Last week’s exposé on writing a clue for CROSSWORDS included a mention of my philosophy regarding clueing words strictly from their etymological building blocks. That is, writing clues using synonyms of the component parts. I’ve discussed this a number of times over the years, but I don’t think I’ve told the whole story.
I learnt how to solve cryptics from my English teacher when I was 15. Our class solved The Guardian cryptic that appeared in The Sun-Herald in NSW every week. By the end of year 10, I was solving it by myself, although it would take me most of the week and references were almost always needed. The Guardian cryptic became the only crossword I solved as The Sun-Herald was the only paper my parents bought. It never occurred to me that there were other cryptics available to solve, and one a week was still enough to satisfy my solving urges. Moving forward following IT study and the securing of a steady job, I started to wonder if I could make money on the side writing crosswords. My early style was based solely on my solving experience of The Guardian (not surprisingly), and I had no reason to doubt that this path was a righteous one. It would be years before I made the effort to solve other crosswords, do some research and read books written by setters. I joined the Australian Crossword Club (ACC) and learnt a lot about setting, using feedback from members to refine my work. In 1998 I loaded one of my ACC crosswords, an Alphanumeric Jigsaw, onto my (old) website for everyone to have a go at, and it’s still there.
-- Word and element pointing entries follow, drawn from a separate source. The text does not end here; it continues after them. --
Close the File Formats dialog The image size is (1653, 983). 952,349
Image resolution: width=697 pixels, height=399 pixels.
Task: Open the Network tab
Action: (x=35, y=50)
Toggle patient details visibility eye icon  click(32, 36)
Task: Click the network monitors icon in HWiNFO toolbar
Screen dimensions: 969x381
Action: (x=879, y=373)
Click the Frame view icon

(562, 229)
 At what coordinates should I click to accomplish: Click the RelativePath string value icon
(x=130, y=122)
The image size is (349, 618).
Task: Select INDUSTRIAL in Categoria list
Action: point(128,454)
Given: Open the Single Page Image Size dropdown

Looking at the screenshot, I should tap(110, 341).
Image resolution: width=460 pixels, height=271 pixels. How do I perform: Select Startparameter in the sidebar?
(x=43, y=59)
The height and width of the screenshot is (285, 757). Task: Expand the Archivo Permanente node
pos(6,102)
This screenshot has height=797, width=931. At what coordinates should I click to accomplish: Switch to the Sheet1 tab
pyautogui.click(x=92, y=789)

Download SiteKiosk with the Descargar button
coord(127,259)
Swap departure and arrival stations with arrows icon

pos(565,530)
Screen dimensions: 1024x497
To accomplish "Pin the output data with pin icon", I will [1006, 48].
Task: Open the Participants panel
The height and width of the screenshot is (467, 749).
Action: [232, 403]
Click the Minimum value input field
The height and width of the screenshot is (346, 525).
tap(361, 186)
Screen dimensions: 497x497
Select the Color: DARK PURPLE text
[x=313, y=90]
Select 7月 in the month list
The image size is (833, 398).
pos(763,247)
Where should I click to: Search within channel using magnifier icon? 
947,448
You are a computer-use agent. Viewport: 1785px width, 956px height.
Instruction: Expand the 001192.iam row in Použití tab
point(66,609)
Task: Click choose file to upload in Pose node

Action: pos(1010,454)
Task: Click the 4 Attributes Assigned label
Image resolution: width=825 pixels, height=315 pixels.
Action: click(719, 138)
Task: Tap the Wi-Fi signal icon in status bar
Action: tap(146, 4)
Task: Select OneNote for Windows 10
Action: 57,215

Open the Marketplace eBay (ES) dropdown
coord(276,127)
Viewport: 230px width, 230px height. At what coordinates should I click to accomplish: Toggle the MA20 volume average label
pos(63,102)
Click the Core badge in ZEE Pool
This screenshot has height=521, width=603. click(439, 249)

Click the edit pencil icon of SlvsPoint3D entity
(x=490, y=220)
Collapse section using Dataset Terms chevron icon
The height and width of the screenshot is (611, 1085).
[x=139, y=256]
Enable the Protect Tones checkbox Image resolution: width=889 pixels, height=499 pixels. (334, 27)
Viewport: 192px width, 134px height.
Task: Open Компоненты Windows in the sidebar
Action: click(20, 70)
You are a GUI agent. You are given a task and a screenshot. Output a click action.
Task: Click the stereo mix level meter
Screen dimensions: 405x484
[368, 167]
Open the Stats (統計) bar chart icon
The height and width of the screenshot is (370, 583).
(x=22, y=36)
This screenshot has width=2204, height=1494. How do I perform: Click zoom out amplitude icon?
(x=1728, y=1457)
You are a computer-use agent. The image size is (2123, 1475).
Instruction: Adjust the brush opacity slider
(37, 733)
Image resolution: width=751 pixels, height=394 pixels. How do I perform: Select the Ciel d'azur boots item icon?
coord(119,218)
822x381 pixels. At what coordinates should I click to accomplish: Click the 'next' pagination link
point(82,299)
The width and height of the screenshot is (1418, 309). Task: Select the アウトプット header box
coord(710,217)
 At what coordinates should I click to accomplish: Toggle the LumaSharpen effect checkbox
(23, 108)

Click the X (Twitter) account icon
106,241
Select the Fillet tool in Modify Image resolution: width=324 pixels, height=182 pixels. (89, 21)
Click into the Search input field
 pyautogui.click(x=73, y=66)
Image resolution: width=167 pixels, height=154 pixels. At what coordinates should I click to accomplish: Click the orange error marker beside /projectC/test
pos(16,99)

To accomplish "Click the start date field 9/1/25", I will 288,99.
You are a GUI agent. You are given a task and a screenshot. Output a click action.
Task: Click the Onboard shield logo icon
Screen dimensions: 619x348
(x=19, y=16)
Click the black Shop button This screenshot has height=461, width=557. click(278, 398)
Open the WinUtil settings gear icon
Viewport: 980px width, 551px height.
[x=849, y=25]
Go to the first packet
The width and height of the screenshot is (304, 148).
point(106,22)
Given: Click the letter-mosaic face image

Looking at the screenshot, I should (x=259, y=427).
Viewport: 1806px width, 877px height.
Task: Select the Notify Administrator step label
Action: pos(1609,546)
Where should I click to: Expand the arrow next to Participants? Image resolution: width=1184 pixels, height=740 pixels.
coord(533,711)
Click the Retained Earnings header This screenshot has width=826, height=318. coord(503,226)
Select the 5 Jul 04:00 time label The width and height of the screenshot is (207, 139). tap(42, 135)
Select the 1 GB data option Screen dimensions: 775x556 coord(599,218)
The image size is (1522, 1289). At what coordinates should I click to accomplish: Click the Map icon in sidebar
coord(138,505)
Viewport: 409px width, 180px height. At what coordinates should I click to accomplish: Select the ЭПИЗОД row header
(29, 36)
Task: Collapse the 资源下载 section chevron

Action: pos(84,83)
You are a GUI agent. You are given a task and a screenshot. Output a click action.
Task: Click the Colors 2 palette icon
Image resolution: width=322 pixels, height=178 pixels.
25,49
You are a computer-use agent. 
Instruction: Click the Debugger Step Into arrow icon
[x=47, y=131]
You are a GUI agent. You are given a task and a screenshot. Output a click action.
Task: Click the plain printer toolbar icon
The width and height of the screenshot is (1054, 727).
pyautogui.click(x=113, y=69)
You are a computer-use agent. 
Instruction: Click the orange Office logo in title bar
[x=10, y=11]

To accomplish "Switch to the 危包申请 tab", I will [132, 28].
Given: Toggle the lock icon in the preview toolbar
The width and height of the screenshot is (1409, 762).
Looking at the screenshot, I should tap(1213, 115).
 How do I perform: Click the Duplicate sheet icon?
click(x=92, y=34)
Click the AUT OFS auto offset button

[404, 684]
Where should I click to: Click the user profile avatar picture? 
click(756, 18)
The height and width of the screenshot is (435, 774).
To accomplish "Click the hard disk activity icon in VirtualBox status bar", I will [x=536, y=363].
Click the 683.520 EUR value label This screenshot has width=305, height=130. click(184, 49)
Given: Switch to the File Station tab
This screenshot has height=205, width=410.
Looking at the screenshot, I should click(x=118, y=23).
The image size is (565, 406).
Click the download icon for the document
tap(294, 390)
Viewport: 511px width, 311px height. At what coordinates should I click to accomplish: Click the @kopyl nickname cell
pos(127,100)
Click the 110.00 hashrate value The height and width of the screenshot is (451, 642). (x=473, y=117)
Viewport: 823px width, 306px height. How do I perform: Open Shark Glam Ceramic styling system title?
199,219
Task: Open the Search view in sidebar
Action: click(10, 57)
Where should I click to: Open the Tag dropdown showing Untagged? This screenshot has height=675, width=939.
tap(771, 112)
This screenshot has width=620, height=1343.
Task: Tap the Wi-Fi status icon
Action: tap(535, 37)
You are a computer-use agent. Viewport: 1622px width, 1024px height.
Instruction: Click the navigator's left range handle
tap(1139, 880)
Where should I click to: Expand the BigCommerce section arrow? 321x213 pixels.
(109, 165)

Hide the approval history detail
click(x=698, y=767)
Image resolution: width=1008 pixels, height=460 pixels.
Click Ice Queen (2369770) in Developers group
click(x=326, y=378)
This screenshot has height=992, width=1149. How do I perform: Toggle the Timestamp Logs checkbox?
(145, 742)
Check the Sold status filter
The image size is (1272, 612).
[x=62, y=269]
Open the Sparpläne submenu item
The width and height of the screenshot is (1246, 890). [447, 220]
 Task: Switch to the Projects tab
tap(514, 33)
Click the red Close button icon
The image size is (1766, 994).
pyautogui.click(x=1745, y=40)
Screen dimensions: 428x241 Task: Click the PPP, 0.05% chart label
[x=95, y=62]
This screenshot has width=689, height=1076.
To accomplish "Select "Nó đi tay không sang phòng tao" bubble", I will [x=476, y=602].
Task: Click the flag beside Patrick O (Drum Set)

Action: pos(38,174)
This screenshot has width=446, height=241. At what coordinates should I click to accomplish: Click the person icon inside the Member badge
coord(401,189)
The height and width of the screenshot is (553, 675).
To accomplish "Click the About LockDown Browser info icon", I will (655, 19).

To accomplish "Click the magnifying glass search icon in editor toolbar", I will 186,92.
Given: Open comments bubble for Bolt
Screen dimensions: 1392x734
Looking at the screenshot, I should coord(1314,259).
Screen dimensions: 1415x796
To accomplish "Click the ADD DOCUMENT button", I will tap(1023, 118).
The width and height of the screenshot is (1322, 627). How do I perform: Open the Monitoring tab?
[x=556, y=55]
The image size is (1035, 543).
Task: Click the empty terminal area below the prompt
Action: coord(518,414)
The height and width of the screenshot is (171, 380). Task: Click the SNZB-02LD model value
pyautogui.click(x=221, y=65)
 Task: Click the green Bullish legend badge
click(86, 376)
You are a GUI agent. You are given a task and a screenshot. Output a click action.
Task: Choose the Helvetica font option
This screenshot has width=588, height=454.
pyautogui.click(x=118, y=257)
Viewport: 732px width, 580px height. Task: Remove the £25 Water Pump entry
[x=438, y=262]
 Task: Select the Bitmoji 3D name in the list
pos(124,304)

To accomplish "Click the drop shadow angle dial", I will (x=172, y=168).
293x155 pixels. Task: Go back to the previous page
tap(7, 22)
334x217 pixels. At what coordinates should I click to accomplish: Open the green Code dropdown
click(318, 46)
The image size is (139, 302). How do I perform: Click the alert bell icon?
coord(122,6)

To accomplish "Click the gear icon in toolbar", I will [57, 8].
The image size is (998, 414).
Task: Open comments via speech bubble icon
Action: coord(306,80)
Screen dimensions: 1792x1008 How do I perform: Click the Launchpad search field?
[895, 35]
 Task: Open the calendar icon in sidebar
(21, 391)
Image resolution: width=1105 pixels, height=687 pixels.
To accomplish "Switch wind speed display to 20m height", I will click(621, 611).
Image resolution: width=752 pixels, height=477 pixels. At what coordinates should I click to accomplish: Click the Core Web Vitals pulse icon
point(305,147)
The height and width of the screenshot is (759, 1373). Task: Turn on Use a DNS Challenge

One day I received an email from an American solver about this clue: D Departed home for the morgue (9). The clue is a simple charade: (departed = DEAD) + (home = HOUSE). The emailer was disappointed that the clue was no more than the sum of its original parts, with little disguise. This certainly confused me, as I’d seen 1000s of clues written this way, and every UK cryptic contained such structures, not always all the components but at least one. Further investigation found that clues created this way were not allowed in US cryptics, something I had no idea about. Once I started looking deeper, I realised the inherent problem with clueing this way, shortchanging solvers by doing nothing more than applying synonym substitution. Solving became frustrating as I could now see setters taking the easy way out. I no longer liked clues that I used too, and felt cheated even if the setter had changed the word form or picked a definition that seemed far removed from its corresponding part in the answer. Definitions listed under the same root word are there for a reason no matter what the context. This revelation fundamentally changed the way I clued, although I knew I could revert to my old ways if needed as there were no restrictions imposed by Oz and UK publications. Solvers wouldn’t know the difference either.
In 2000 at the ACC’s annual gathering, Noel Jessop told me about his efforts have a cryptic published in the New York Times (NYT). He thought a relatively standard cryptic with a few American things thrown in would get him a guernsey. His crossword was rejected though due mainly to his use of synonym substitution that he had used all his life. One example was for Alaskan port, Anchorage, that he had clued by referencing the port and the meaning of anchorage, creating a double-definition clue. Will Shortz, the NYT crossword editor, dismissed this clue asking Noel where he thought the city’s name came from in the first place. Noel abandoned his efforts to get published in the NYT, but it made me think I should have a go since I was more used to the style and requirements
needed to set a US cryptic. In May 2001 I had my first NYT cryptic published. The experience of putting it together and being edited according to US and NYT rules was invaluable. It further reinforced my position on synonym substitution and that resolve hasn’t wavered since.